Après un premier round où il a su contrôler les débats sans se jeter trop en avant comme il l'avait fait à l'époque (ce qui lui avait coûté niveau cardio), avec un package bien plus complet que celui montré en janvier 2018 à l'image des lowkicks ou du coup de pied à la tête qui passaient mais aussi de sa capacité à arrêter un takedown comme preuve de ses progrès sur la partie lutte, "The Predator" n'a pas eu à attendre longtemps dans la deuxième reprise pour signer un nouveau KO ultra spectaculaire, sa marque de fabrique. L'échange final aura démarré sur un superbe jab du gauche enchaîné d'une furia de coups conclue, après en avoir pris une belle au passage, d'un contre du crochet gauche qui terrassait l'Américain, logiquement arrêté quelques secondes plus tard et qui laisse sa ceinture au nouveau roi des lourds.

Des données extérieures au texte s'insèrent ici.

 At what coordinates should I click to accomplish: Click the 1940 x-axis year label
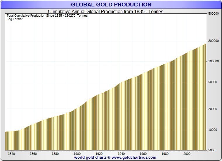(x=121, y=153)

"Je ne sais pas si je peux trouver un mot pour exprimer ce que je ressens, réagissait ce dernier, grand sourire aux lèvres, au micro du commentateur américain Joe Rogan. J'ai toujours gagné beaucoup de combats mais j'ai gardé cette colère, cette rancoeur de mon enfance. Je savais que si on me donnait l'opportunité de faire quelque chose de grand, je le ferais. C'est comme si vous aviez les yeux sur un objectif depuis des années et que ça arrive enfin. C'est quelque chose auquel personne ne pouvait croire mais qui est arrivé. Beaucoup de gens ont douté de moi et j'ai réussi à leur donner tort techniquement. Même si je n'avais pas la ceinture, je n'avais pas l'impression de ne pas être un champion. J'ai beaucoup appris de la défaite lors du premier combat avec Stipe. Même si j'avais perdu, ce combat a été très bénéfique. Ca m'a permis de monter plus haut, de travailler à faire une meilleure version de moi-même."

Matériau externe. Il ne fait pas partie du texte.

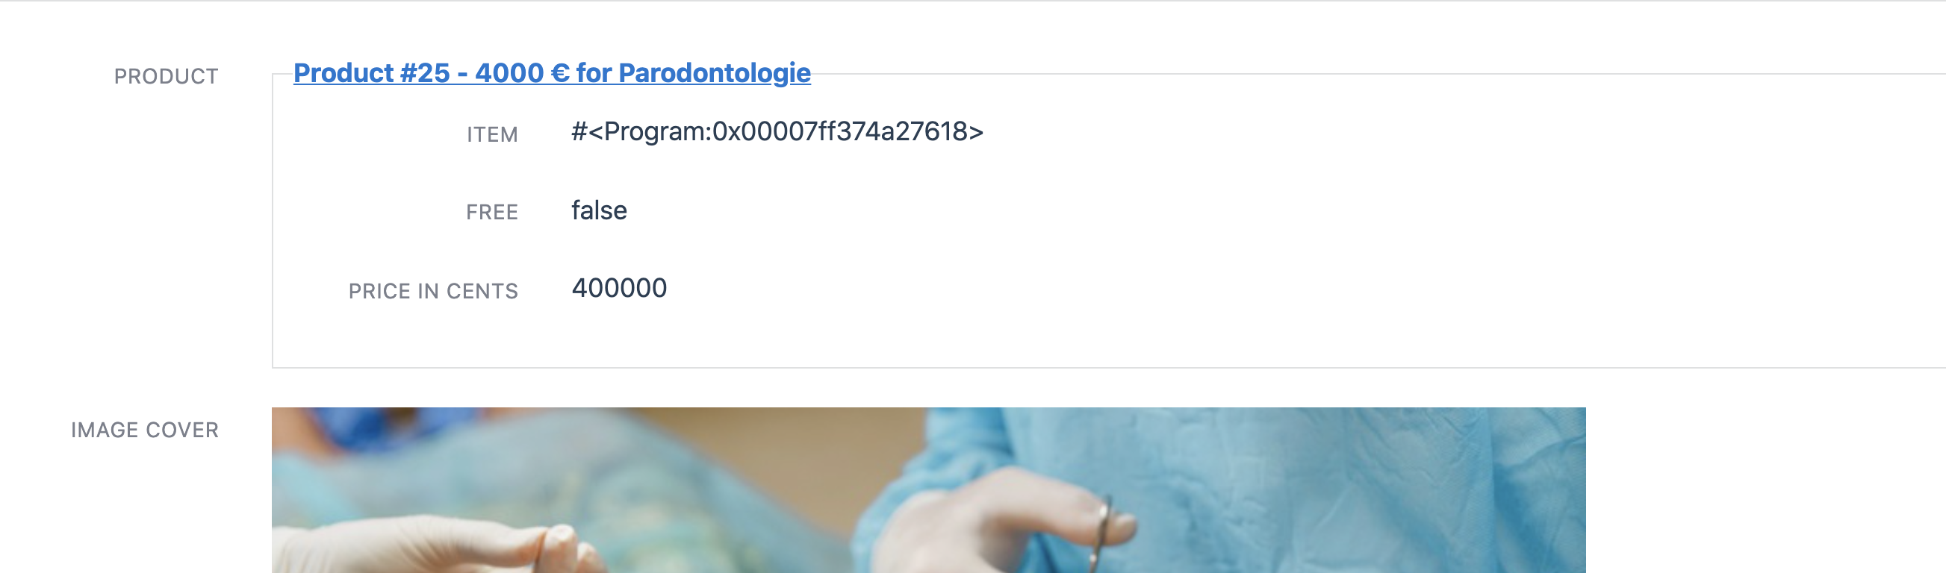Click the Program object value text
This screenshot has height=573, width=1946.
pyautogui.click(x=777, y=131)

De quoi faire peur, un peu plus encore. Devenu plus complet, Ngannou, 34 ans, ce qui n'est pas vieux pour un lourd (et d'autant moins quand on a commencé tard comme lui), a tout pour conserver sa couronne pour quelques temps et signer un long règne. Mais il a déjà un sacré challenge qui l'attend vite au tournant, car la machine UFC ne s'arrête jamais d'avancer même quand on atteint son Graal, avec la promesse d'un combat contre Jon Jones à l'été. L'ancien roi des lourds-légers, dont la seule défaite en carrière en MMA est une disqualification alors qu'il menait le combat, monte chez les lourds pour cimenter un peu plus son héritage revendiqué de "GOAT" (le plus grand de tous les temps).

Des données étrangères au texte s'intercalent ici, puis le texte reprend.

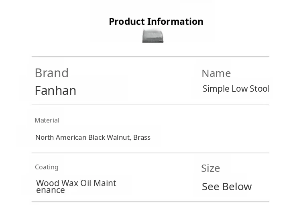301x209 pixels.
Task: Click the See Below size link
Action: click(227, 187)
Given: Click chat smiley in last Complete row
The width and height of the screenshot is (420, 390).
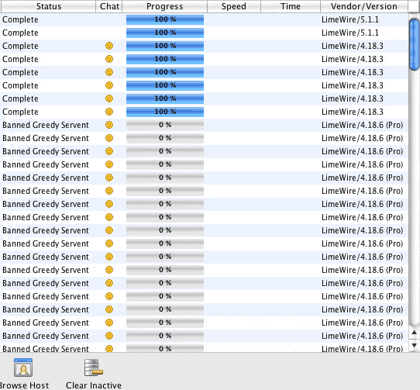Looking at the screenshot, I should click(x=109, y=112).
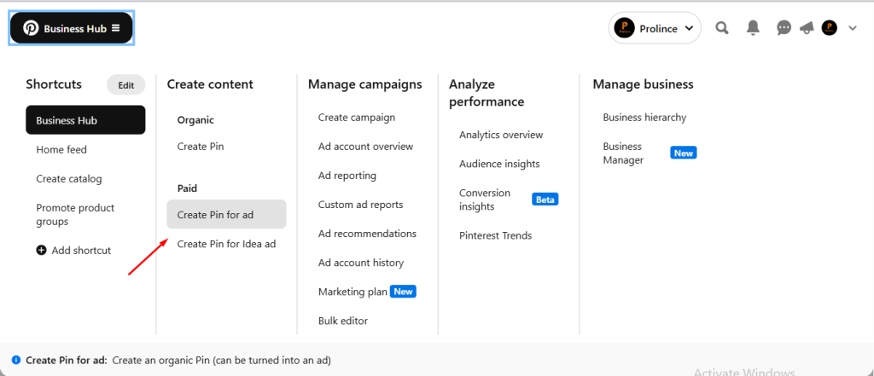Image resolution: width=874 pixels, height=376 pixels.
Task: Open the messages chat bubble icon
Action: click(784, 28)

Jones sera sans doute plus lourd que Miocic, avec lequel la différence de poids s'est cette fois fait ressentir, et présentera un défi de taille tant sa palette technique est large. Mais Ngannou, qui pourrait aussi assez vite croiser dans l'octogone le Français Ciryl Gane, avec qui il a partagé un temps l'entraînement à la MMA Factory parisienne, a la puissance pour l'éteindre. Et désormais clairement une meilleure palette pour rivaliser. "Je suis le champion et il va devoir passer par moi, a lancé Francis à ce sujet. C'est quand il veut, en juillet ou en août. Montrez-moi l'argent et je suis là." Son futur adversaire partageait cette dernière demande via Twitter: "Allons-y, jouons bébé! Montrez-moi l'argent." Il sera à coup sûr au rendez-vous de ce qui sera l'un des plus gros combats pour le titre de l'histoire des lourds et même de l'UFC tout court.

Superstar mondiale

Le symbole d'un Ngannou qui possède les atouts pour se transformer en superstar mondiale. Après cette victoire électrique sur un champion très respecté, et avec son physique sculptural et son style de mastodonte qui détruit tout sur son passage façon Mike Tyson mais aussi son histoire hollywoodienne, de l'enfance à travailler dans une mine de sable aux nuits passés dans la rue à son arrivée à Paris en passant par le tortueux voyage pour migrer du Cameroun à l'Europe, Ngannou a tout pour dépasser le cadre de sa discipline et devenir une attraction planétaire. Depuis Brock Lesnar, la superstar du catch, aucun champion des lourds de l'UFC n'a possédé un tel pouvoir d'attraction. S'il réitère la série de KO foudroyants signée avant ce deuxième combat contre Miocic, quatre combats remportés en moins de trois minutes en tout, mais cette fois avec la ceinture, plus personne à l'UFC ne pourra rivaliser avec sa célébrité à part Conor McGregor. Le Camerounais a réalisé son rêve et l'a bien mérité. Mais le chemin de la gloire ne fait sans doute que commencer.